Attribution and Dating:
In 1966 Christie’s sent a photograph of the Man in Armour to the noted Italian artist historian, Giuseppe Fiocco, because they doubted the attribution to Paolo Veronese. Fiocco told them that he thought the portrait was by Giovanni Antonio da Pordenone and remarked on its similarities to the artist’s frescoes in the cathedral of Treviso. Subsequently he published it as an addendum to the third edition of his monograph on Pordenone. Some ten years later, Fritz Heinemann returned the picture to Veronese, dating it to the late 1550s and comparing it to his portrait of Agostino Barbarigo (Cleveland Museum of Art). Although Heinemann’s article is duly cited in all of the Veronese literature, including the newest monograph on Veronese as a portraitist, no mention is ever made of the Man in Armor as either an accepted or rejected work. Having somehow slipped through the cracks of Veronese studies, when the portrait reappeared on the market it carried the more convincing attribution to Jacopo Bassano.

Bernard Aikema suggested a date of around 1554, the date also given to the Getty picture by some scholars.

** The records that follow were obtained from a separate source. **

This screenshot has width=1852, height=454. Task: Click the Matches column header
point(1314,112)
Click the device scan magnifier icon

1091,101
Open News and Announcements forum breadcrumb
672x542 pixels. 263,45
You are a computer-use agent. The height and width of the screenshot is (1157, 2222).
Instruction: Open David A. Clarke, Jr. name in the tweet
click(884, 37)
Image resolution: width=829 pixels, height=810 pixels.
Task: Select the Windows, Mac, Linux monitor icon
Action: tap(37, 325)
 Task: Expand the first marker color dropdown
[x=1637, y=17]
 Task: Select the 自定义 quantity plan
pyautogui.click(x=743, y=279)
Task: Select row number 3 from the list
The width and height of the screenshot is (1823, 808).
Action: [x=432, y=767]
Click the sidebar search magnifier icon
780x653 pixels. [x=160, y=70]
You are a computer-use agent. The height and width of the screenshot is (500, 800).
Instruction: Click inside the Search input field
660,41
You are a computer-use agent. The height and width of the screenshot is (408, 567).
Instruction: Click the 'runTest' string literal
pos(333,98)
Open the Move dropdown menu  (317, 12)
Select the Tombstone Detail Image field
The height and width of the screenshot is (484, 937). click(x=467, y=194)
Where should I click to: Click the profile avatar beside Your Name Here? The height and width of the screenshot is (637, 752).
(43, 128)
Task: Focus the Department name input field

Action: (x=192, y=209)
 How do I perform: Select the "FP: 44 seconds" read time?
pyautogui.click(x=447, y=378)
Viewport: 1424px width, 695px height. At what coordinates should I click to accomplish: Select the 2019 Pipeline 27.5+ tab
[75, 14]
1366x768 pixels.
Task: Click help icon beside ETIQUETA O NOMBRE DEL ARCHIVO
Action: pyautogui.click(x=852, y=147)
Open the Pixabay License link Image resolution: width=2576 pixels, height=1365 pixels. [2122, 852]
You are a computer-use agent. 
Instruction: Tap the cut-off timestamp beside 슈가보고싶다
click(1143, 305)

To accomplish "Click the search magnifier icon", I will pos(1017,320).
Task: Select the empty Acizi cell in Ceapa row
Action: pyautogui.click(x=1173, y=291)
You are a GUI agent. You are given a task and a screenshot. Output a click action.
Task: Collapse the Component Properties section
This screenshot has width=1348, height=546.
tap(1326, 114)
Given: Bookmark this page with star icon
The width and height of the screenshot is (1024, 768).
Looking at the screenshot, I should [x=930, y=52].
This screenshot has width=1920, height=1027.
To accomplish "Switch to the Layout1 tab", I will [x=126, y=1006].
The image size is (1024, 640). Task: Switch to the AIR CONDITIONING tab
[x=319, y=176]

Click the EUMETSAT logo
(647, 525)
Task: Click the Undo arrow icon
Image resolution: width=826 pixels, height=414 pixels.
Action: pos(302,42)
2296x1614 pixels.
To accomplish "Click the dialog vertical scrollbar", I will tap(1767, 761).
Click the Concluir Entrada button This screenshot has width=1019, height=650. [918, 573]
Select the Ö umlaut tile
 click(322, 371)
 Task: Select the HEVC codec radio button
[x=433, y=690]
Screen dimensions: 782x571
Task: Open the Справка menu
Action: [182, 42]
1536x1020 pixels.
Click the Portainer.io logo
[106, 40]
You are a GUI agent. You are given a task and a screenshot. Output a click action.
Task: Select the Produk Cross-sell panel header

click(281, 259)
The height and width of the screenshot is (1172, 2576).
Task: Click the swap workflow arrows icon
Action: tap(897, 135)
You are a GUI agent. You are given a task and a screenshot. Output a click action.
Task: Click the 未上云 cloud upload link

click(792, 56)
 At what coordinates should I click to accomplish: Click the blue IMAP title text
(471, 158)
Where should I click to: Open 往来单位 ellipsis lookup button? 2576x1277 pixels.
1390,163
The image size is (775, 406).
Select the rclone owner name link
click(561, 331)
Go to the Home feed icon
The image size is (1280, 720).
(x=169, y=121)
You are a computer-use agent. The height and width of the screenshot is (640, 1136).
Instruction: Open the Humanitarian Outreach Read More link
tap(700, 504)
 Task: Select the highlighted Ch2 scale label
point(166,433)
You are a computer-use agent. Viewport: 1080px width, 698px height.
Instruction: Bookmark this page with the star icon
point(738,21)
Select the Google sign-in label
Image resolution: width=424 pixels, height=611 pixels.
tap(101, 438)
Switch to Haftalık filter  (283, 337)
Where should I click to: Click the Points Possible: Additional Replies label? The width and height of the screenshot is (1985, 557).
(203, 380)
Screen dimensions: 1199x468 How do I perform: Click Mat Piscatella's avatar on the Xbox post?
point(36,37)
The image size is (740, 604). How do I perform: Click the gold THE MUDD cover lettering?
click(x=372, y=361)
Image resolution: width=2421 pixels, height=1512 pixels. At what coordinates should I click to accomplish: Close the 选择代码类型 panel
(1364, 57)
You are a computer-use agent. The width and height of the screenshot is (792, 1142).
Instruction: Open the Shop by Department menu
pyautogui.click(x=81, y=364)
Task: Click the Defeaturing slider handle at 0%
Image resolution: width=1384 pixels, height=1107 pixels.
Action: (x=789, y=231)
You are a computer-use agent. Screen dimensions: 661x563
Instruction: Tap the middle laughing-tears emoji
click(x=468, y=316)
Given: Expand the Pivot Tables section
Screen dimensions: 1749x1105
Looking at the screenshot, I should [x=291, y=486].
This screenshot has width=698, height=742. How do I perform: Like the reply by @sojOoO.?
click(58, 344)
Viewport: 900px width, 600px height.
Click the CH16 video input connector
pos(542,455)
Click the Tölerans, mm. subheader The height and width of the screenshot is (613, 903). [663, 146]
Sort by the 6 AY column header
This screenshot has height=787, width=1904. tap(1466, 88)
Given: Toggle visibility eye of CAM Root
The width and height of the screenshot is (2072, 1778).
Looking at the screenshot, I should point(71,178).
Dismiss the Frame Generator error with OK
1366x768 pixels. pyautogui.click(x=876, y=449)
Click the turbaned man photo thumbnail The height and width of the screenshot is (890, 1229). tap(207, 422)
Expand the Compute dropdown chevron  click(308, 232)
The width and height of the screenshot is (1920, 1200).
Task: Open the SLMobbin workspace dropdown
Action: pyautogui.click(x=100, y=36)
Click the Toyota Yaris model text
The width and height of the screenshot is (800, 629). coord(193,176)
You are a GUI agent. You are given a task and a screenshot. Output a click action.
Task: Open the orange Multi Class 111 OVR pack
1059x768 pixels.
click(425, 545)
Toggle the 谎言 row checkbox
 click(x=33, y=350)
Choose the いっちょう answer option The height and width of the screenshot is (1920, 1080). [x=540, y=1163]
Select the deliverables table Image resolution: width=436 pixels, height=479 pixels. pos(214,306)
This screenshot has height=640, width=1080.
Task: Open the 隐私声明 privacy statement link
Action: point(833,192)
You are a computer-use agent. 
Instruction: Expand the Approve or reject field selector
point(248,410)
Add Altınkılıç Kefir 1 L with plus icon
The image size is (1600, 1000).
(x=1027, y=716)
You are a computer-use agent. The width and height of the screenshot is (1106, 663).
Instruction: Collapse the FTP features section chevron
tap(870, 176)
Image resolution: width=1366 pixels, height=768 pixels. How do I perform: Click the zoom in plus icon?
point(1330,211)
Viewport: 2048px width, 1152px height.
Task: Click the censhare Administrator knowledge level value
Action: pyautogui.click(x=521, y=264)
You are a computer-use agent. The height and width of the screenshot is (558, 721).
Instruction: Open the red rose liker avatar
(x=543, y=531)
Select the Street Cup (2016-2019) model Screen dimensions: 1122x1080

While stylistically related to the Getty picture, the Man in Armour would seem to be slightly later in date. Its more sophisticated architectural setting looks forward towards the Man in Prayer (Palazzo Rosso, Genoa, Fig. 10), which dates from the mid-1560s. As in this later portrait, Jacopo uses the cornice in the Man in Armour to guide the viewer’s eye towards the sitter’s face. There is also a similar minute attention to detail in the modeling of the hands and face as well as a considerable interest in the play of light across the surface. In particular, the highlights on the armor shimmer within the somber, smoky atmosphere of the half-lit room. There is an elegance and natural grace to the sitter’s pose that also recalls Jacopo’s Saints Peter and Paul (Galleria Estense, Modena), which was painted for Santa Maria dell’Umiltà in Venice around 1561. The elongated fingers and gently curving silhouette of the hands are strikingly similar in the two pictures. A date somewhere between the Getty and Genoa portraits would seem correct for the Man in Armour. This would place it around 1560, at the very moment when the military ranks in the region around Bassano were increasing in number and new leaders being called to service.



History:
The painting of a Venetian general in armour is first mentioned in an elaborate description of the Fox-Strangways collection at Melbury House in Dorest published privately by the family in 1883. It was hung on the north staircase with a number of Tudor portraits and it was noted that the picture had been brought in 1871 from the family’s home at Redlynch in Somerset. Redlynch had been built in 1670s by Sir Stephen Fox, who is perhaps best known for his role in the founding of Chelsea Hospital. A century later his heirs were granted the title, Earl of Ilchester, and in the summer of 1762 Sir Horace Walpole visited Redlynch and Melbury as well as another of the family’s properties at Abbotsbury, describing in some detail the newly appointed earl’s paintings, tapestries and furniture. The Fox-Strangways’ taste ran towards family portraiture, but at Redlynch there were also a handful of continental baroque paintings by Cirro Ferri, Salvator Rosa, Pietro da Cortona and Eustache Le Sueur. However, no sixteenth-century Venetian paintings were listed nor was there any mention of a painting of a general in armor. Nevertheless, it is likely that the painting was already at Redlynch, since in 1792, when the first earl’s wife died, the family moved permanently to Melbury House and it was recorded that ‘Redlynch has been little inhabited since’. After inheriting the title in 1865, the 5th Earl of Ilchester extended Melbury and began to systematically bring pictures from Dorset to Somerset. By the time the book was published in the 1883 only seventeen pictures remained at the original family seat.